## WHAT YOU ARE ASKED TO DO:
Copy the records below verbatim, from the line containing "At what (x,y)" through the end of the records, including both ends. Omit the pictures from your copy.

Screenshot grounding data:

++++++++

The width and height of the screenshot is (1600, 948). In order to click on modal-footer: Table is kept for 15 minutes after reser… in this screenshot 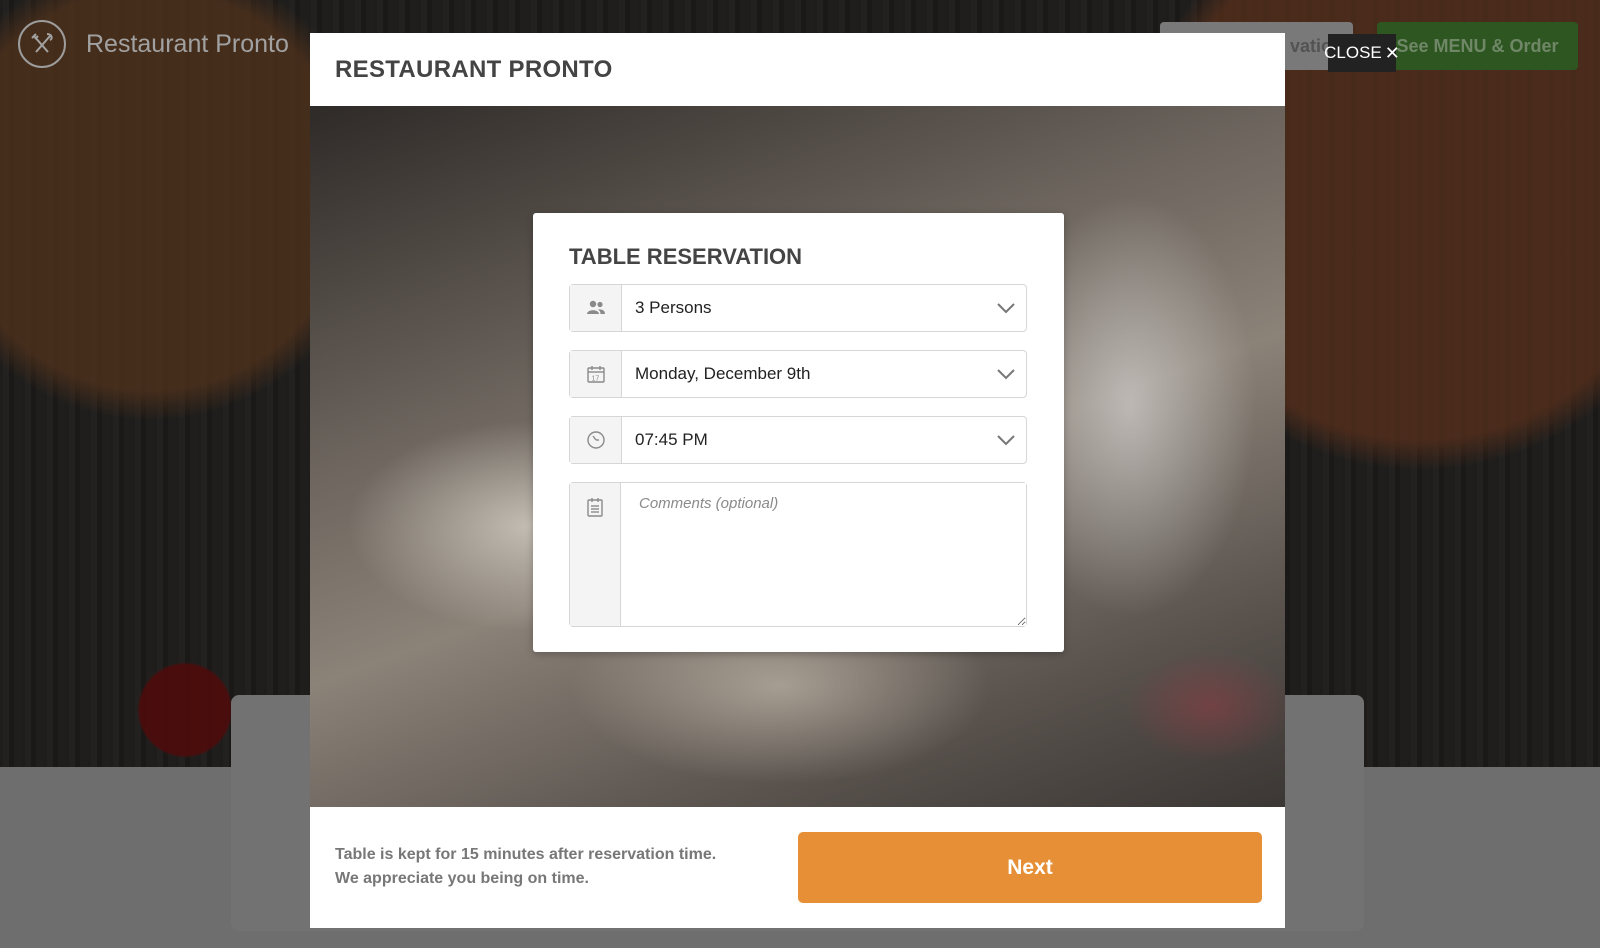, I will do `click(798, 868)`.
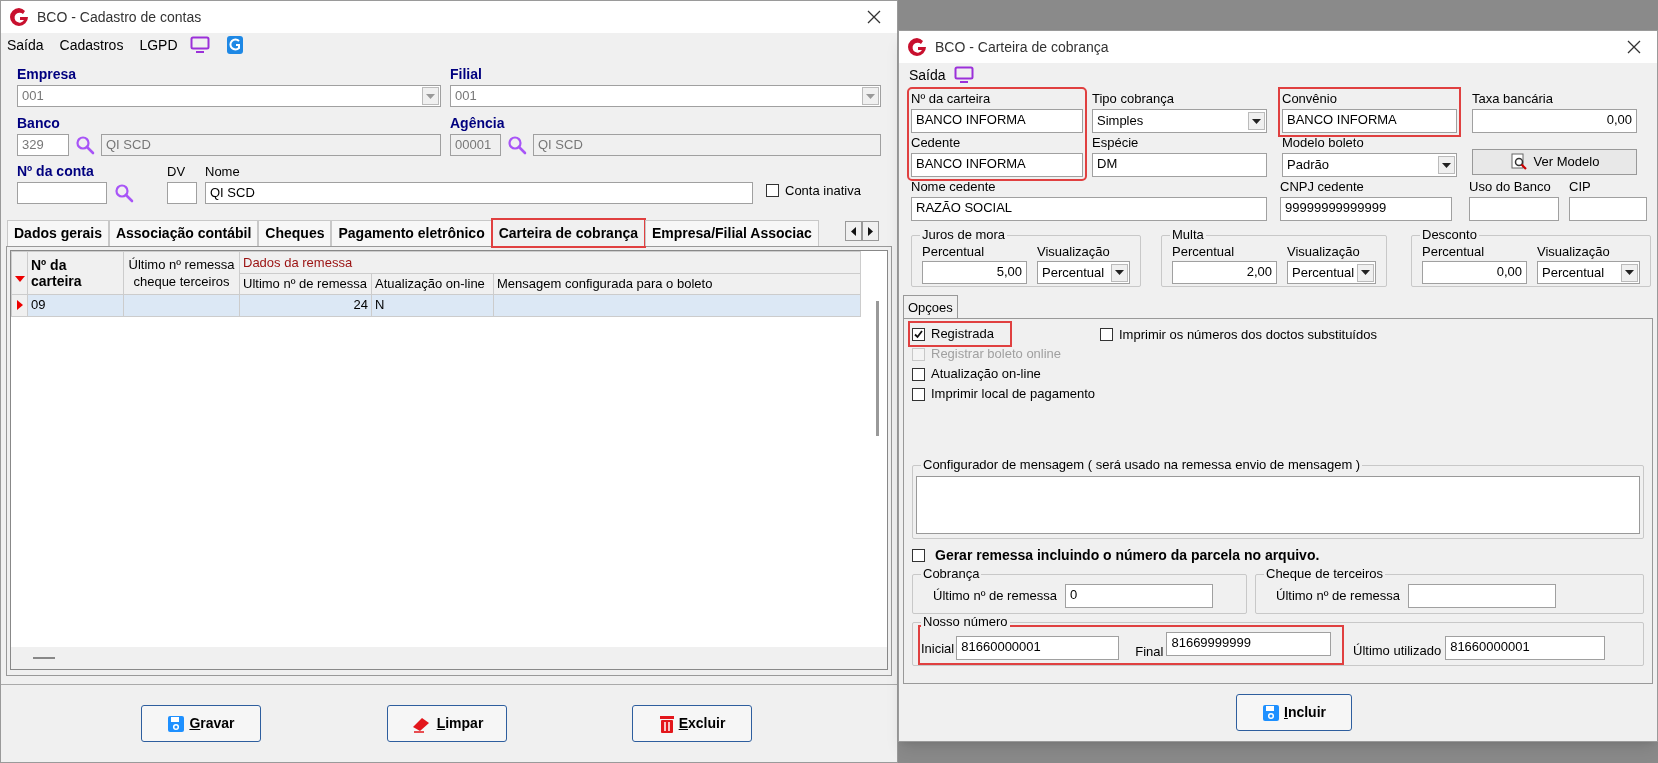  Describe the element at coordinates (995, 596) in the screenshot. I see `field-label: Último nº de remessa` at that location.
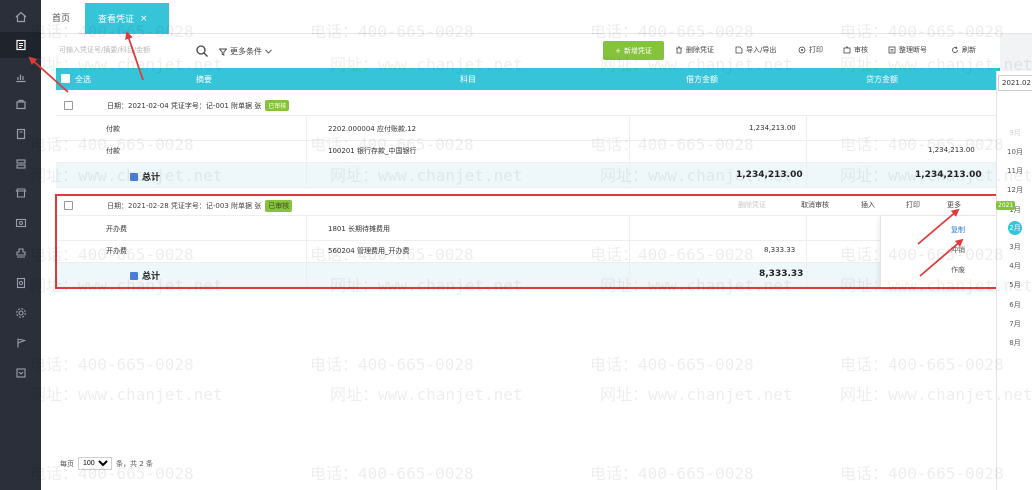  What do you see at coordinates (536, 17) in the screenshot?
I see `tab-strip: 首页 查看凭证 ×` at bounding box center [536, 17].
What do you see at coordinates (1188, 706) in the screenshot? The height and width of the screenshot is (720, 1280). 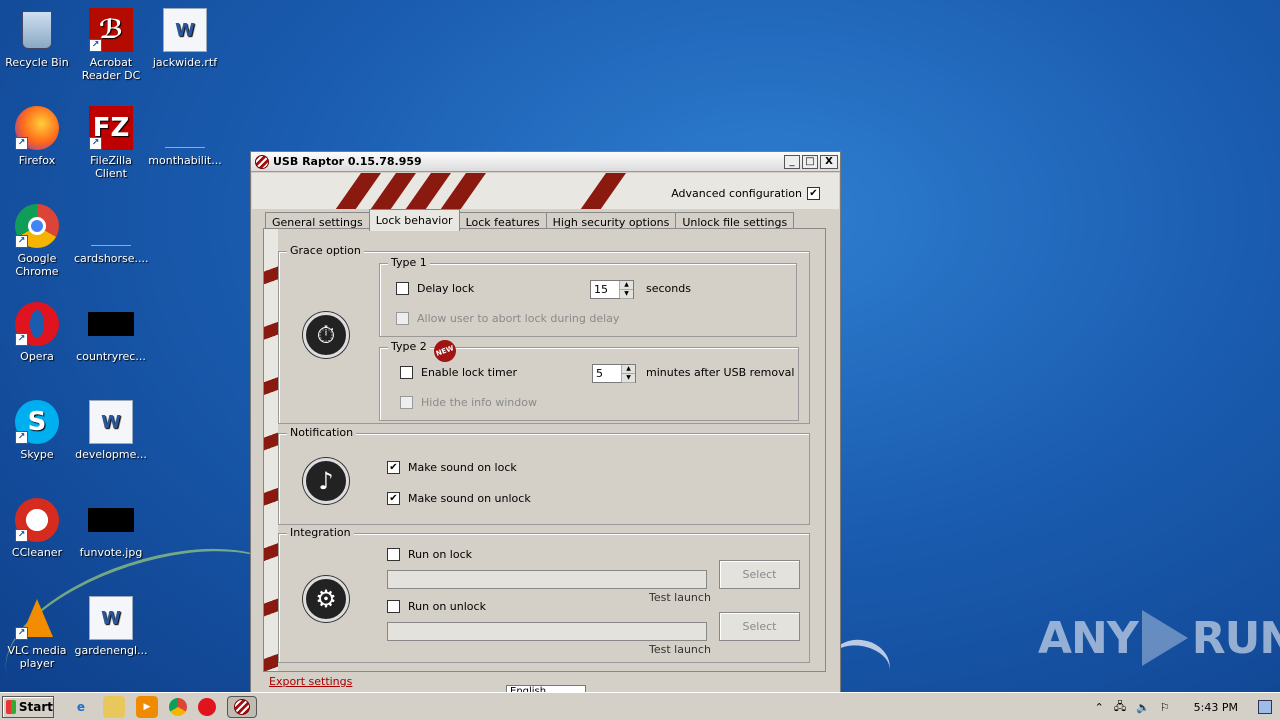 I see `system-tray: ⌃ 🖧 🔈 ⚐ 5:43 PM` at bounding box center [1188, 706].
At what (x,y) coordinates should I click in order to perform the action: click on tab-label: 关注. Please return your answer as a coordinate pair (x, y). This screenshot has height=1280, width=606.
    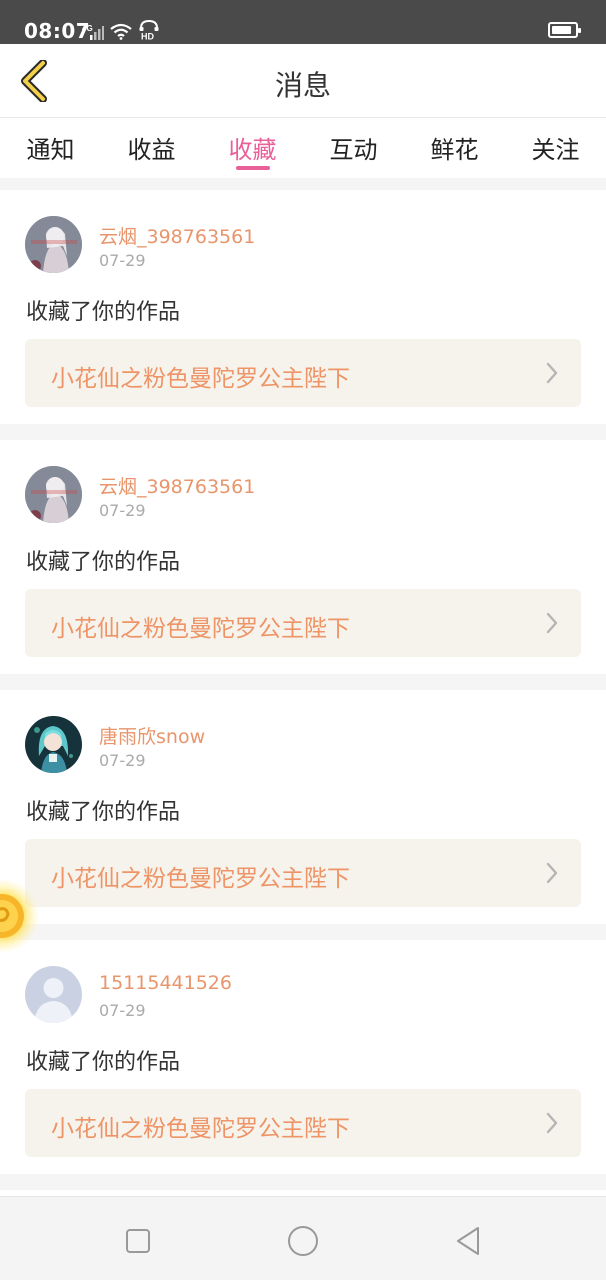
    Looking at the image, I should click on (556, 150).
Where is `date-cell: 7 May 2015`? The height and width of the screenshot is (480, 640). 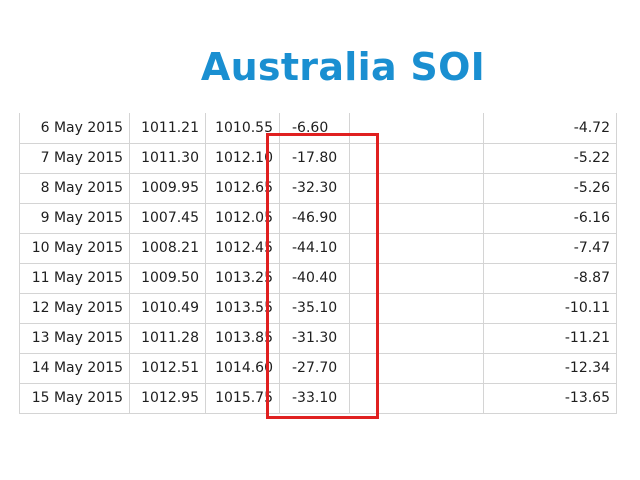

++++++++

## RESPONSE BELOW:
At what (x,y) coordinates should I click in order to perform the action: click on tab-label: 关注. Please return your answer as a coordinate pair (x, y). This screenshot has height=1280, width=606.
    Looking at the image, I should click on (556, 150).
Where is `date-cell: 7 May 2015`? The height and width of the screenshot is (480, 640). 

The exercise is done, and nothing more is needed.